I know some wheels have single and some have double and some can do both. My question is why the difference and does a double drive spin differently or better or easier? My friend just bought a new wheel that does either single or double...a Schacht Flatiron. She said when she tried the double drive, it seemed 'different' and seemed to make the yarn fluffy. We have both been spinning for just over a year so are not experts by any means so I have come to the experts. I wonder why they felt the need to make a wheel to be a double drive instead of single and for wheels that do either...there must be a difference. Thanks.

ETA: I just found this and it looks like a great explanation...

https://halcyonyarn.com/news/spinning-wheel-drive-options-scotch-irish-double/16902


----------



## Rita Rug (Mar 27, 2015)

Nice little illustrations!


----------



## wordancer (May 4, 2011)

Finally, I think I'm beginning to understand the difference... I think, will have to mull it over a bit. This is the most helpful article that I have read, thanks!


----------



## BirchPoint (Feb 12, 2016)

I learned on an Ashford tradutional. It had scotch tension. I loved it! My present most used wheel is a Country Craftsman. I can use either double drive, or scotch tension. I still use the scotch tension. I think scotch tension affords greater control over draw in. But, all bobbin wheels used to be double drive before the Scotch and Irish tension invention, and it worked beautifully for our ancestors. I would say to give all three methods a try, and see what you think!


----------



## Teardrop (Oct 23, 2011)

The scotch tension was invented by Ashford so that the bobbins could be easily changed out. You can google Ashford History to read the details. I have 2 of each. 3 Ashfords with scotch tension and I converted one of them to double drive, then I have an antique wheel that is double drive for my re-enactments. They are all a dream to spin on. I seem to be able to spin much finer yarn on the double drive.


----------



## ilmacheryl (Feb 3, 2013)

My traddy has both. When I was learning to spin, I used Scotch tension, but now, I prefer double drive.
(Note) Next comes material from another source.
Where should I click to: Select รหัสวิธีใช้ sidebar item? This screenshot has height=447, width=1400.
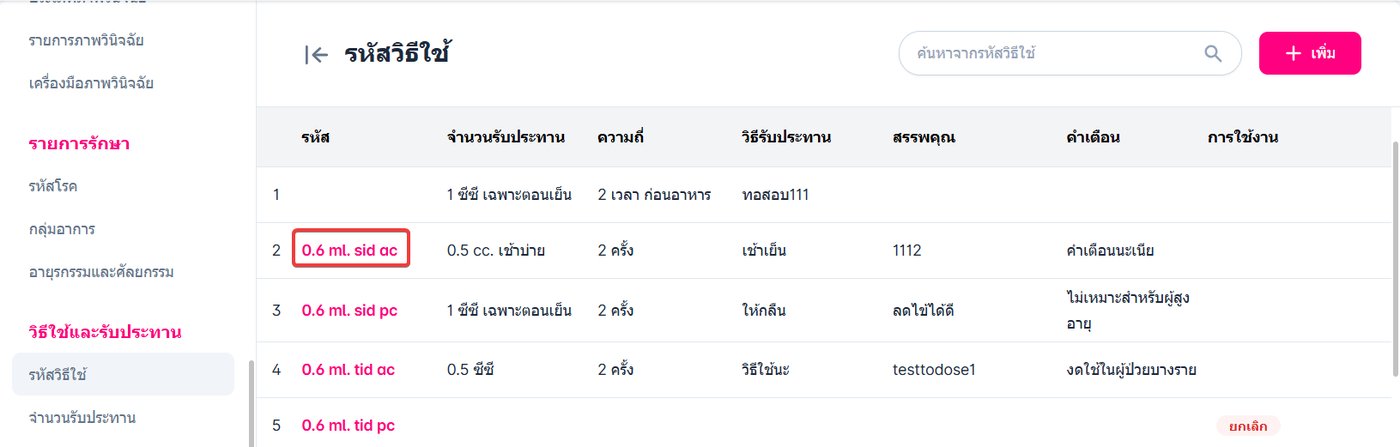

Of course by EEW5 only has Scotch, so I use both depending on which wheel I use. Right now, I'm spinning on my traddy but will ply on the EEW. The bobbins are bigger, so I can ply two full traddy bobbins onto one of the EEW bobbins.


----------



## Cathy B (May 15, 2014)

Teardrop said:


> I have 2 of each. 3 Ashfords with scotch tension and I converted one of them to double drive, then I have an antique wheel that is double drive for my re-enactments. They are all a dream to spin on. I seem to be able to spin much finer yarn on the double drive.
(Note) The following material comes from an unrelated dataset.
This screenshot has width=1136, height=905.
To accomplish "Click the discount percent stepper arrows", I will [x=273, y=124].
I have found the same to be true for me, I can spin a much finer yarn with the double drive.


----------



## spinninggill (Apr 9, 2011)

I learned on the double drive wheel my father made,(before the advent of Ashfords et al) which is still in use, but as it has very small bobbins, I don't use it a lot. The double drive wheel was the most common of 'antique' wheels (apart from the great or Muckle , wheel which didn't have that type of mechanism.) Scots and Irish tension are a 'modern' invention. The double drive wheel is very much faster in speed,but much more fiddly to change the bobbin and then get the tension exactly right again. They are much more difficult for beginners to learn on. In the past, spinners were looking to make fine yarns for weaving and knitting and the double drive is excellent for that.


----------



## jenjoyo (Sep 21, 2011)

Why do double-drive wheels make it easier to spin fine yarn?


----------



## Tofino5 (Jul 7, 2012)

jenjoyo said:


> Why do double-drive wheels make it easier to spin fine yarn?


Because the take-up tension is lighter than when using scotch tension.


----------



## jenjoyo (Sep 21, 2011)

Oh. Thanks.


----------



## Tofino5 (Jul 7, 2012)

You're welcome.


----------